If your company uses a class action waiver in your employment agreements and you are located in Alaska, Arizona, California, Guam, Hawaii, Idaho, Montana, Nevada, the Northern Mariana Islands, Oregon, or Washington, you are out of luck. Thanks to a recent decision from the Ninth Circuit Court of Appeals (which has jurisdiction over the aforementioned areas), that waiver is no longer enforceable.
Recently, the Court ruled in Morris v. Ernst & Young, LLP, No. 13-16599, 2016 WL 4433080 (9th Cir. Aug. 22, 2016), that an employment agreement that requires employees to pursue legal claims against their employer in “separate proceedings” and in arbitration violates federal law. In that case, two employees sued Ernst & Young alleging they were misclassified as exempt employees under the Fair Labor Standards Act and were owed overtime pay. The trial court compelled individual arbitration, pursuant to the “separate proceedings” in arbitration demanded by the employment agreement the two employees signed upon hire. The Ninth Circuit reversed.

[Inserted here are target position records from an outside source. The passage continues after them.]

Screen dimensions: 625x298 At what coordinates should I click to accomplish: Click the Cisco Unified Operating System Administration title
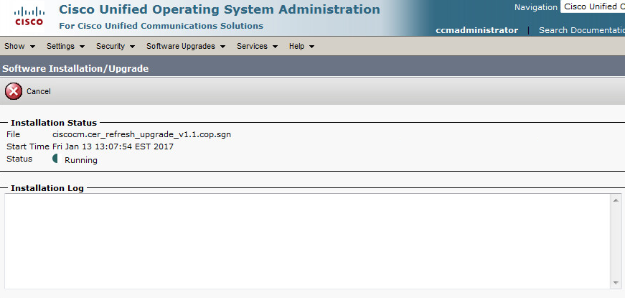click(x=220, y=9)
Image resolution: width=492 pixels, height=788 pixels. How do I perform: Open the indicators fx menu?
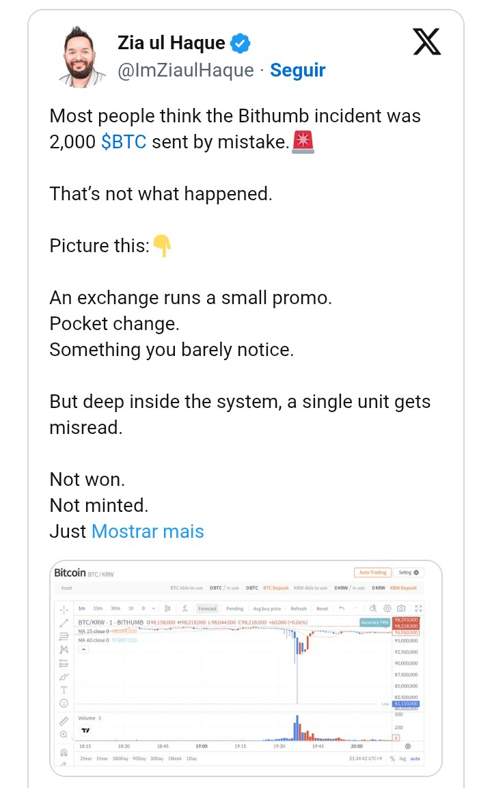[185, 608]
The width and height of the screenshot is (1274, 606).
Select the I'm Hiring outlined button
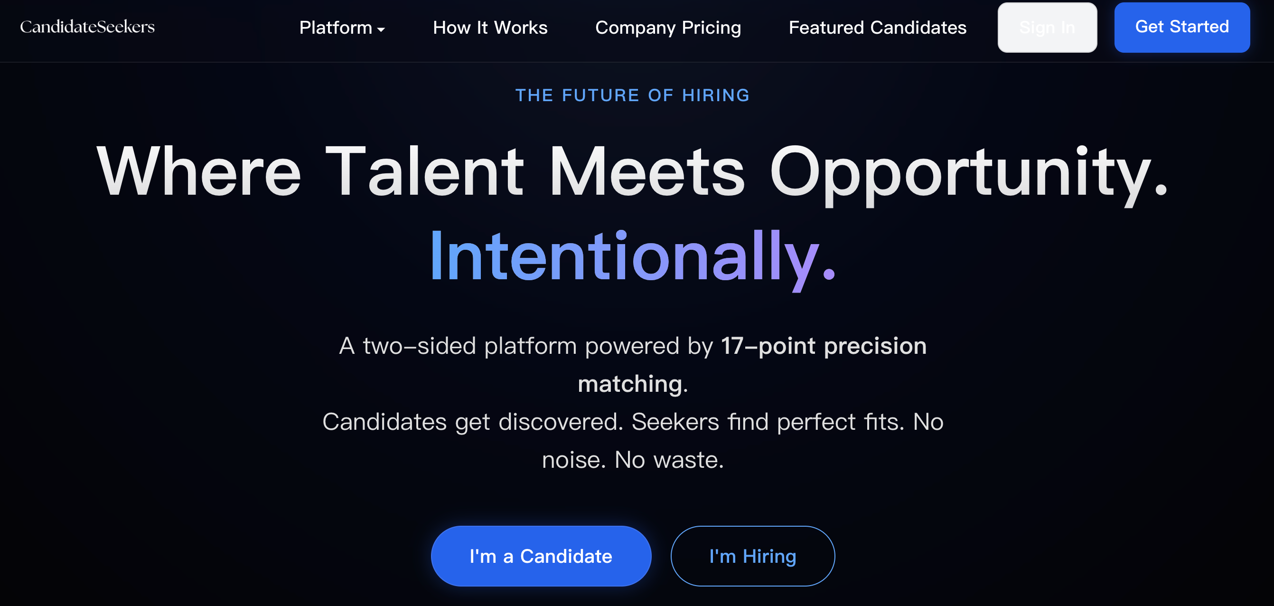coord(752,556)
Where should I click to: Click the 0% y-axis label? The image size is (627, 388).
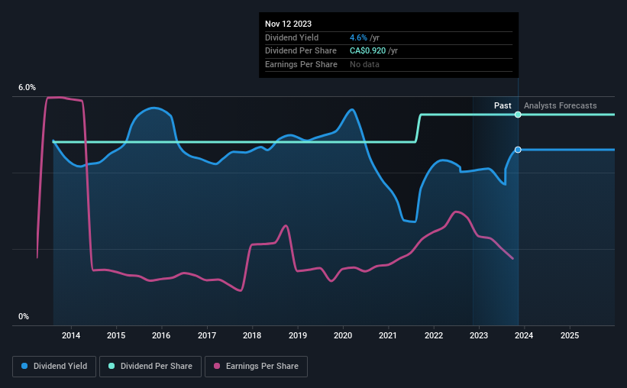pyautogui.click(x=24, y=316)
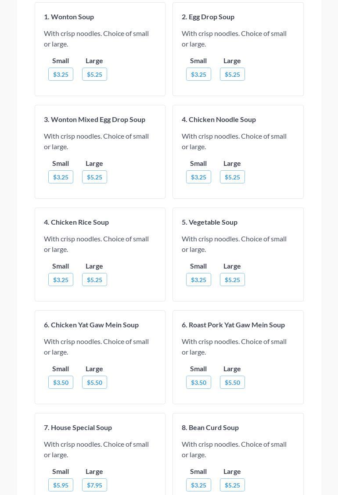Select Small Wonton Mixed Egg Drop Soup price
Image resolution: width=338 pixels, height=495 pixels.
61,177
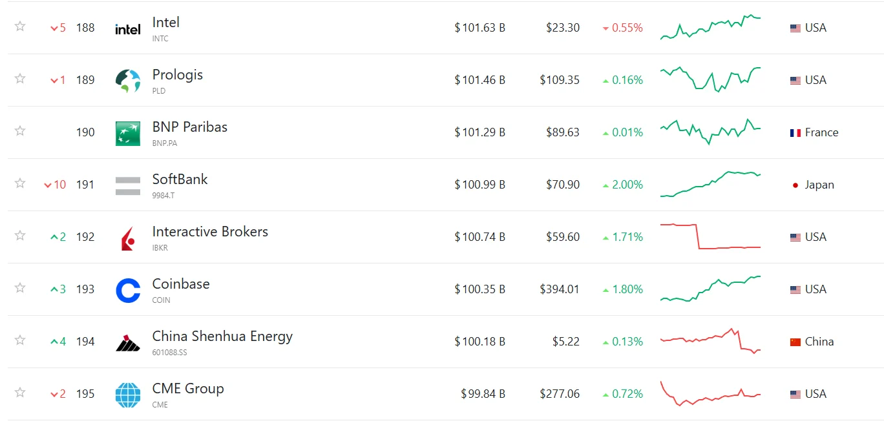Add SoftBank to favorites with star
The image size is (884, 423).
pyautogui.click(x=20, y=183)
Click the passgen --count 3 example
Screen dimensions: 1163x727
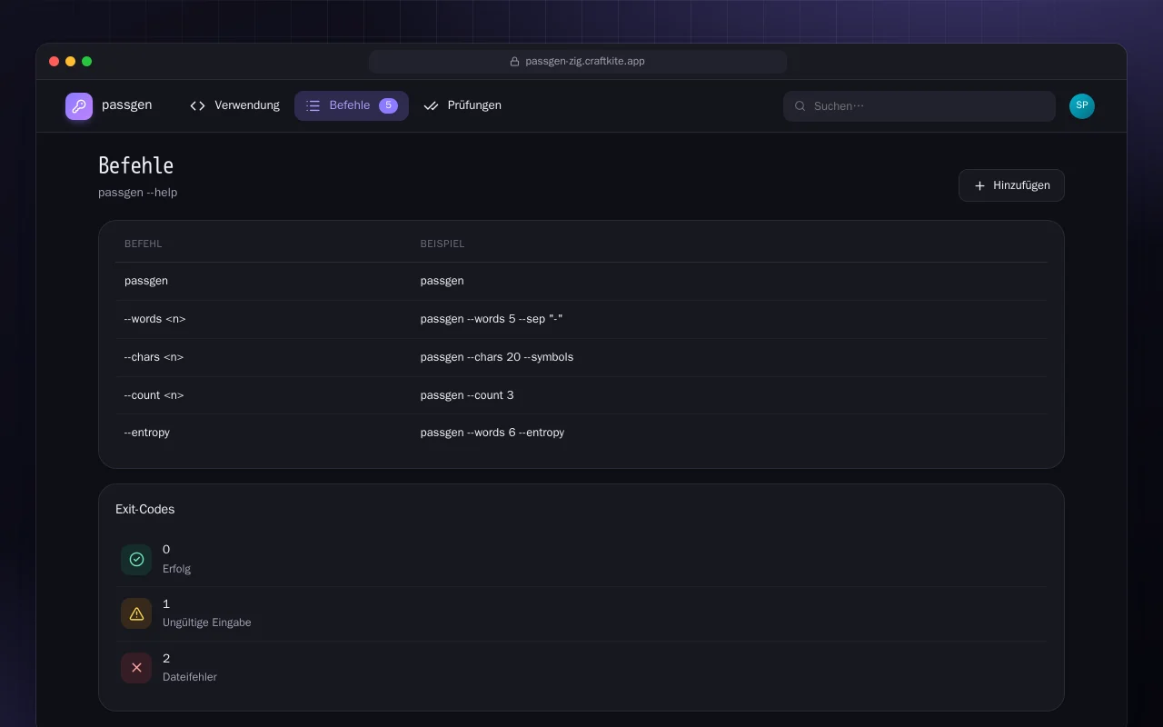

Employees are guaranteed the right to “engage in . . . concerted activities for the purpose of . . . mutual aid or protection” by the National Labor Relations Act. The Court held that protection for “concerted activities” means that employers cannot require employees to waive their right to pursue legal claims as a class action.The prohibition on class action waivers applies to court as well as arbitration. The agreement before the Court mandated individual arbitration, but the Court noted that waiving court class actions is also prohibited. It declared that the “illegality of the ‘separate proceedings’ term here has nothing to do with arbitration as a forum. . . . The same infirmity would exist if the contract required disputes to be resolved through casting lots, coin toss, duel, trial by ordeal, or any other dispute resolution mechanism . . . . the problem . . . is that the contract term defeats a substantive federal right to pursue concerted work-related legal claims.” Accordingly, all class waivers in employment agreements are unenforceable.
By prohibiting class action waivers in employment agreements, the Ninth Circuit joined the Seventh Circuit in a split among federal courts. The Fifth, Second, and Eighth Circuits approve of class action waivers in employment agreements. Given that split, and the prevalence of class action waivers, this issue is almost certain to reach the Supreme Court. The outcome of that review, however, is as uncertain as the identity of the next Justice, and it may be decided by that Justice’s vote.
So what does this mean for employers stuck in states in the Ninth or Seventh Circuits? For now, it means any class action waivers you have in your employment agreements are no longer enforceable. Here are a few options. You can scrub your agreements of class action waivers but maintain mandatory arbitration, forcing legal claims – individual and class – into arbitration. Before doing so, however, discuss with your legal counsel whether defending a class action is easier in court than in arbitration. If so, you could require that individuals arbitrate their claims, but also mandate that class actions be heard in court. Finally, if you have employees in and beyond the Ninth Circuit, you could consider language that confirms the waiver is enforceable to the extent applicable law allows.